10 razones para fortalecer tu Inteligencia Emocional en 2020: Una Inteligencia Emocional poco desarrollada puede limitarte 3/10

10 razones para fortalecer tu Inteligencia Emocional en 2020: Una Inteligencia Emocional poco desarrollada puede limitarte 3/10

Durante nuestra formación como universitarios y posteriormente realizando la el programa de Residencia, nuestros esfuerzos para ser los mejores son dirigidos hacia el desarrollo de una gran capacidad de memorización, las evidencias científicas, las relaciones causa efecto y la construcción de nuestras habilidades asociativas. Apenas se dedica tiempo a enseñarnos a entender nuestro propio mundo emocional, como hacer frente a las progresivas dificultades que van surgiendo el camino de la forma más sana posible… No se nos enseña a a ser conscientes de nuestras fortalezas y debilidades, a pararnos y a pensar qué es lo que sentimos en cada momento y qué podemos hacer con ello cuando esos sentimientos nos hablan de malestar o frustración.
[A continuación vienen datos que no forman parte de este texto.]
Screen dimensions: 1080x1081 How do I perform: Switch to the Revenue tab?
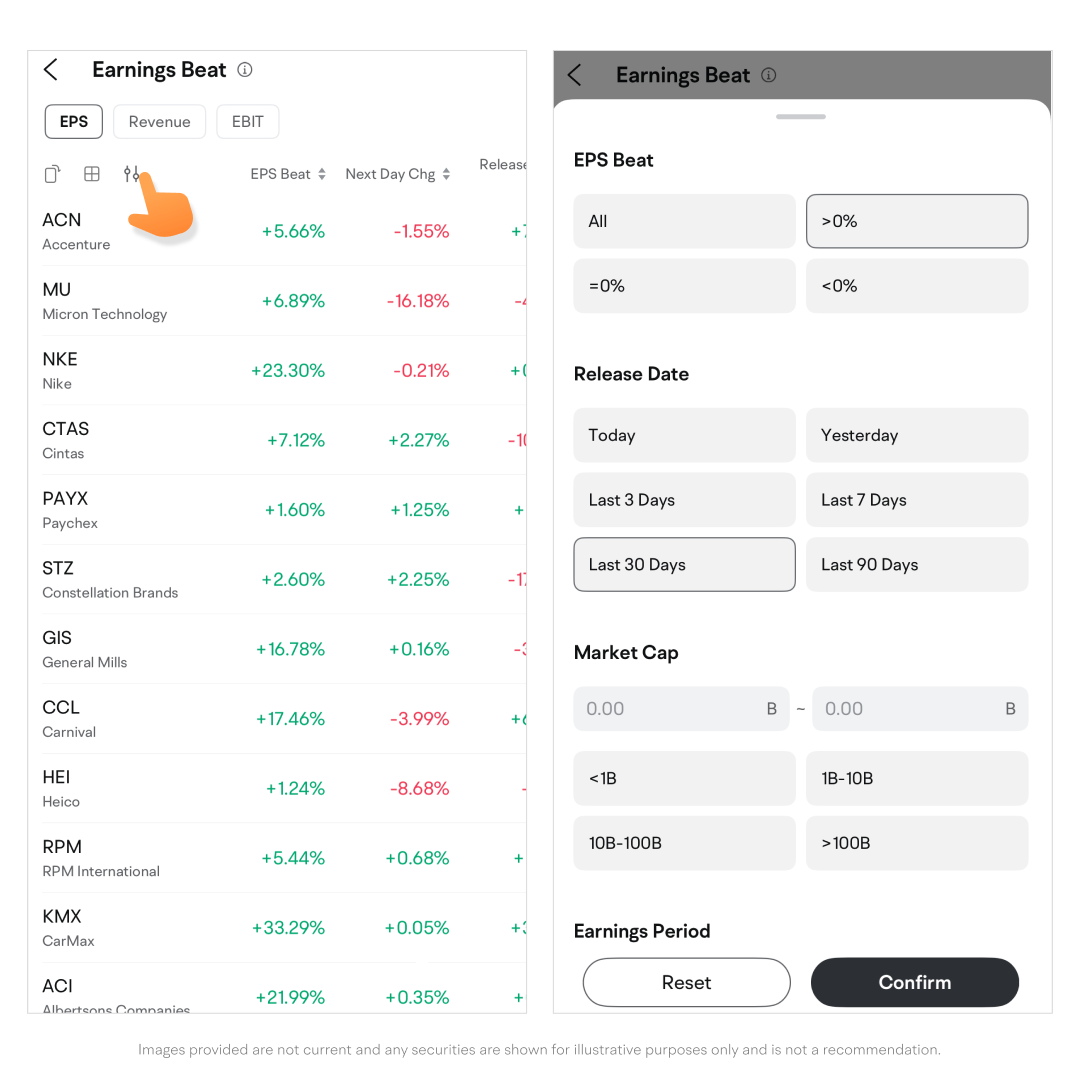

No se da la misma importancia a saber comprender al paciente o a manejar conversaciones difíciles con la misma “intensidad” con la que se enseñan «lectura de electrocardiogramas», o nuevas pruebas diagnósticas o nuevos tratamientos. Olvidando que “el mejor principio activo” y “la mejor prueba diagnóstico-terapéutica” de la que disponemos para desempeñar nuestra profesión somos nosotras mismas. Centradas y alineadas con nuestra misión y emocionalmente preparadas para sortear los múltiples obstáculos y desafíos que emergen de forma constante y a diario en nuestra jornada laboral.

 

 

3. Una Inteligencia Emocional poco desarrollada puede limitarte:

Para situarnos en lo más alto del 1% entre los estudiantes año tras año, en la escuela, en la Universidad y posteriormente en programas de Residencia, como estudiantes de Medicina tuvimos que esforzarnos y concentrarnos mucho, poniendo gran parte de nuestro empeño en desarrollar nuestra capacidad de memorización, las relaciones de causa-efecto y en la construcción de nuestra red de habilidades asociativas. Este periodo no fue un momento precisamente proclive para concentrarnos en nuestro desarrollo emocional como personas, no pudimos fortalecer nuestra capacidad de ser conscientes de nosotras mismas, ni conocer nuestras fortalezas y debilidades, ni cómo funciona nuestra propia regulación emocional, ni tampoco como se gestionan las conversaciones difíciles para reforzar nuestra empatía.